Let's examine what happens with your decision-making abilities in a situation of intensive stress – exactly when it's most crucial for a leader to be at their prime.
Under normal circumstances, the brain's thalamus sends information to the prefrontal cortex, which is responsible for rational thinking and control, and to the amygdala, the emotional processing center. This is how the brain forms the needed mix of logical and emotional arguments, so that a person can make effective decisions in specific situations.

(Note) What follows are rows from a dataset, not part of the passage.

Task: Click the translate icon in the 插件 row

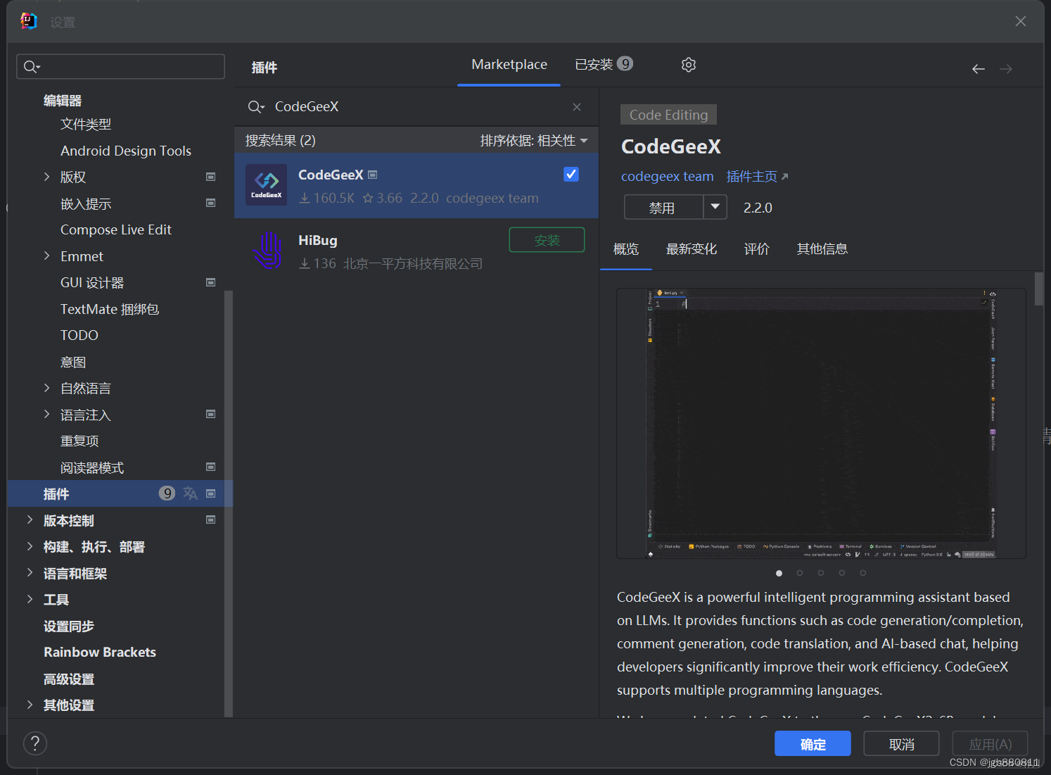Action: [x=190, y=493]
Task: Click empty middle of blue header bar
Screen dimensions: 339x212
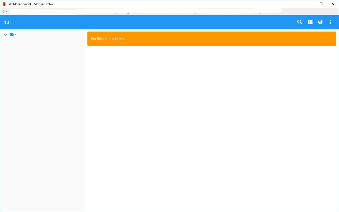Action: [x=153, y=22]
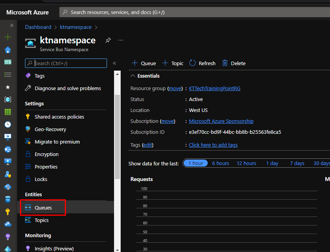Select the 7 days time range
This screenshot has width=330, height=252.
click(297, 163)
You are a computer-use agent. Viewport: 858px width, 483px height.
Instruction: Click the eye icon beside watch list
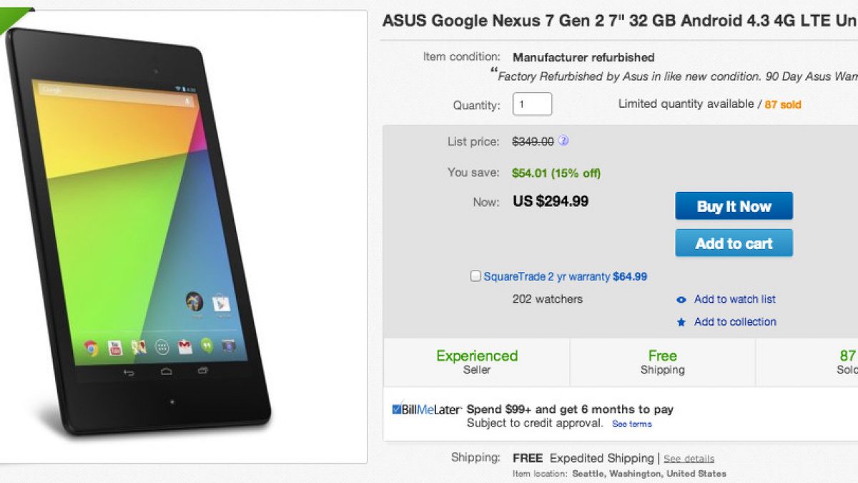tap(681, 300)
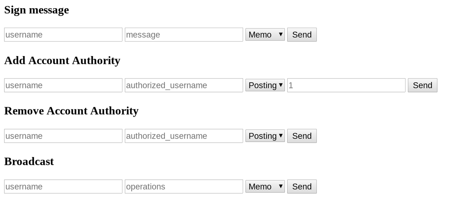461x202 pixels.
Task: Click the Remove Account Authority heading
Action: pyautogui.click(x=71, y=111)
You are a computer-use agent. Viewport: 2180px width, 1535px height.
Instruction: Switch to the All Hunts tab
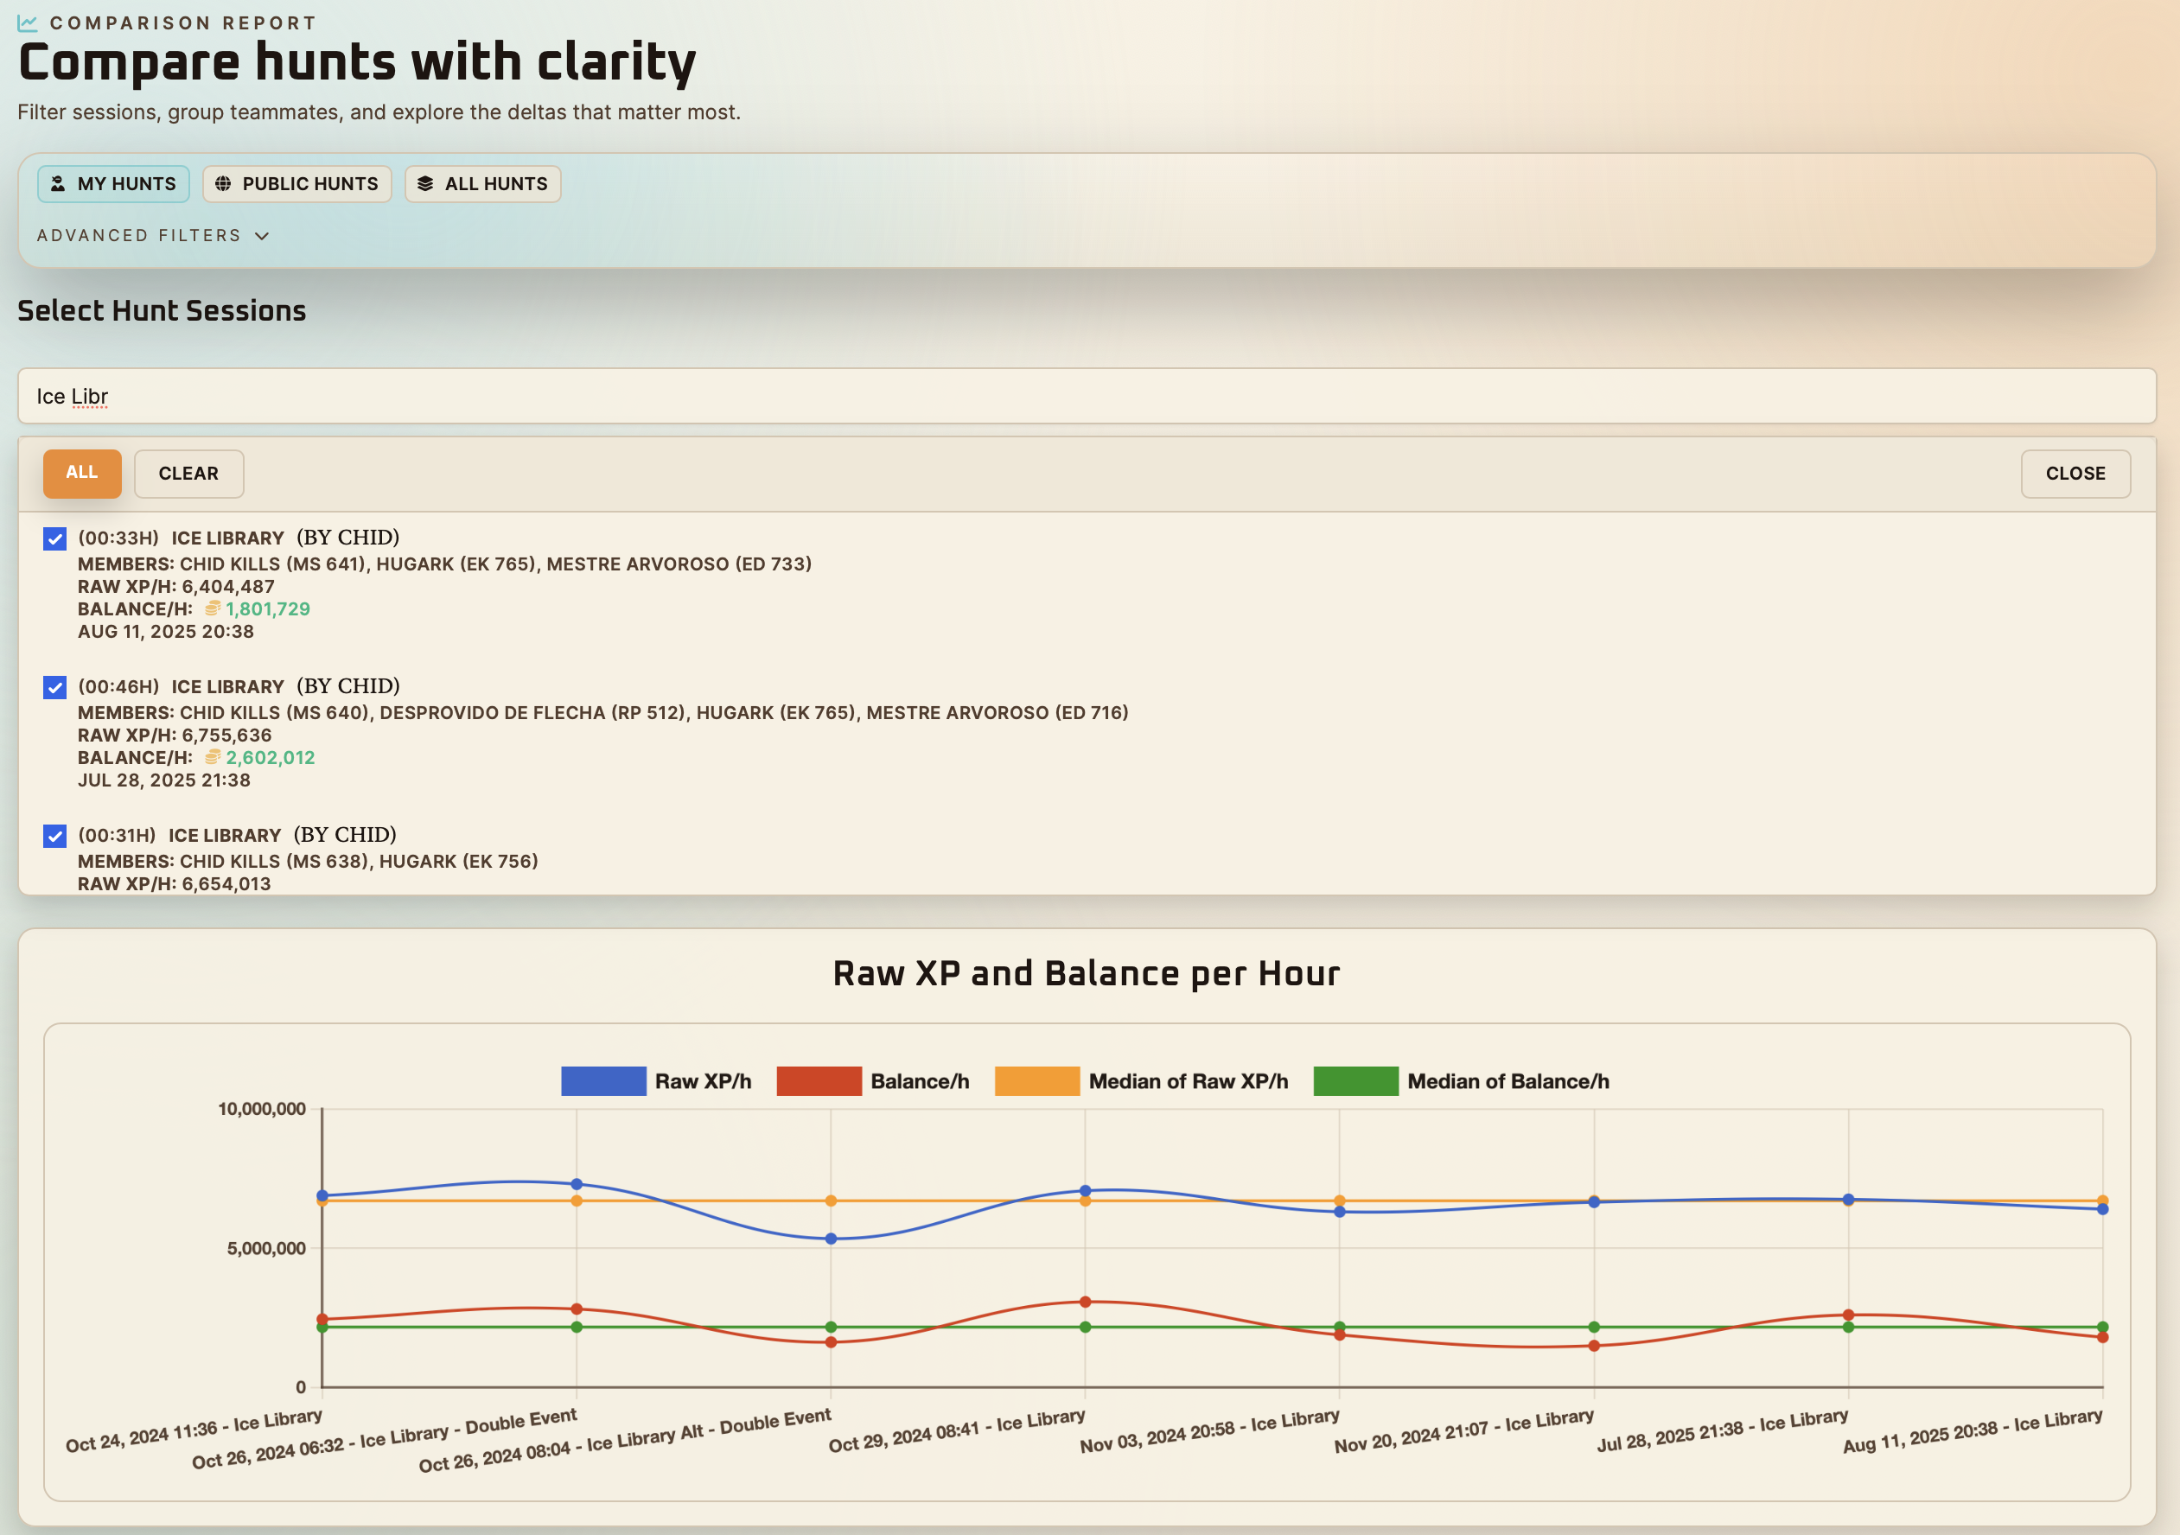coord(483,184)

However, in a stressful situation when the amygdala senses danger (no matter if it's real or perceived) it triggers an alarm in the hypothalamus and impairs your prefrontal cortex – milliseconds before it has any chance to provide rational guidance. All this happens in favor of a faster reaction, even if not the most relevant one. You can see how this could present a problem in stressful situations, when irrational leadership decisions might impact entire organizations.
But there is also an unpleasant effect in the long-term. The more often the amygdala takes control in such situations, the more it develops: it creates better connections with other parts of the brain and it gets easier for it to overcome the neocortex. This makes you experience irrational episodes and panic attacks even more often.
What you can do against this is to follow the tips from our previous articles in the stress management series in order to tackle a specific situation or to improve your general stress resilience. And never forget that the amygdala and the prefrontal cortex inhibit each other in such scenarios, so if you manage to stop your internal panic and give yourself the necessary feeling of control, you'll improve the rational part of your decision-making process.